Fête des saints Philippe et Jacques, Apôtres

"Puisque vous me connaissez, vous connaîtrez aussi mon Père."


Nous retiendrons des lectures de la messe de ce jour, deux instances complémentaires de la Foi, qui correspond aussi aux deux Apôtres.
Côté saint Jacques, la continuité historique inaltérée du témoignage apostolique: la foi dans le Christ, Verbe incarné, vrai Dieu et vrai Homme, mort et ressuscité pour nous est enracinée dans l'Histoire, dont il est la clé le centre et le but. Au titre de cet enracinement dans l'histoire réelle des hommes, l'annonce du Christ n'est pas une agression extérieure: il est venu chez les siens, le monde a été fait par lui. C'est l'hostilité envers lui qui constitue l'aliénation et le mensonge.

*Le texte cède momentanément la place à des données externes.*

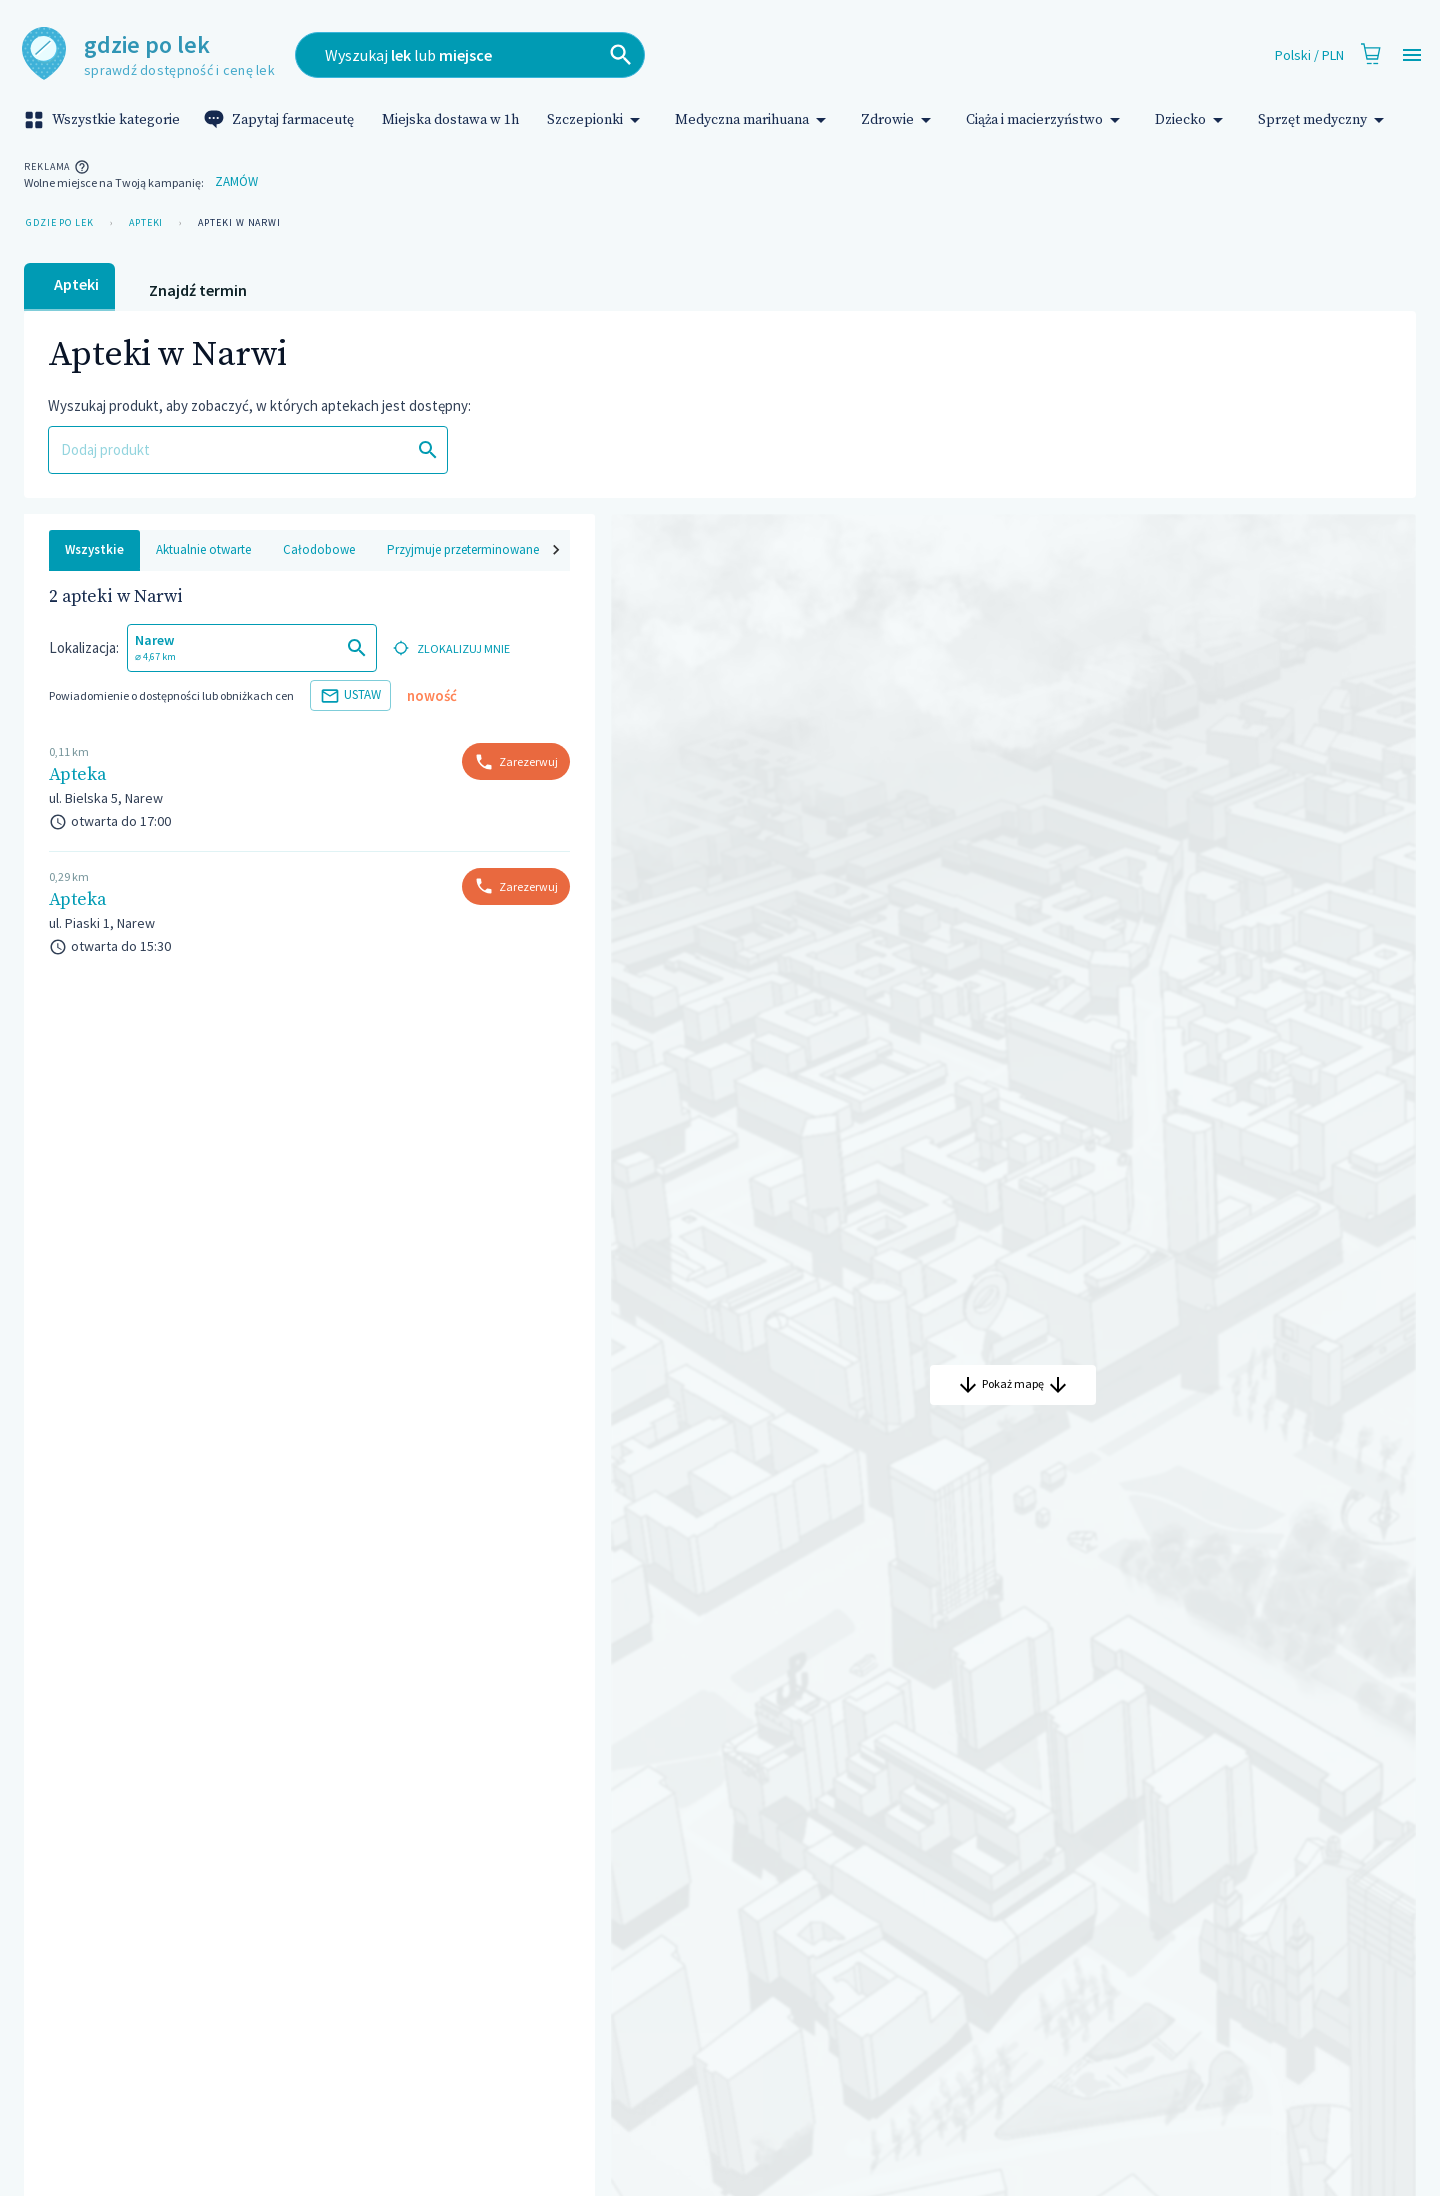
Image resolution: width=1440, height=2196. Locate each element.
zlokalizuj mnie (449, 648)
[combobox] (608, 55)
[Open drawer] (1412, 55)
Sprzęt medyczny (1324, 120)
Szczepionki (597, 120)
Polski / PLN (1309, 55)
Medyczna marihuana (754, 120)
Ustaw (350, 695)
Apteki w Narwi (239, 223)
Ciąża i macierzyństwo (1046, 120)
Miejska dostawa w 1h (450, 120)
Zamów (236, 182)
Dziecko (1192, 120)
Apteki (146, 223)
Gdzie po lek (60, 223)
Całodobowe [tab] (319, 550)
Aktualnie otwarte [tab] (203, 550)
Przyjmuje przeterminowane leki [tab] (473, 550)
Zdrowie (899, 120)
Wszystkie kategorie (104, 120)
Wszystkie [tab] (94, 550)
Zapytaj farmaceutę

Côté saint Philippe, le regard tourné vers la vie éternelle et la dignité naturelle de la personne humaine dans son ouverture transcendante sur le Mystère de Dieu. Si le sécularisme ne supporte pas cet au-delà du monde, il constitue pourtant la substance du christianisme, que saint Paul envisage très bien: nul n'est monté au ciel, sinon celui qui est descendu du ciel, le Christ. Or il est venu pour nous ramener vers la maison du Père et nous partager son héritage divin.
Au lieu de s'échiner à rejoindre le monde sur son terrain, il nous faut  récupérer le discours sur l'eschatologie que d'autres accaparent dans la violence de l'erreur qui les broient, et porter témoignage à temps et à contre temps de l'espérance qui nous fait vivre: la vocation unique de l'homme, qui est divine, manifestée en Jésus Christ.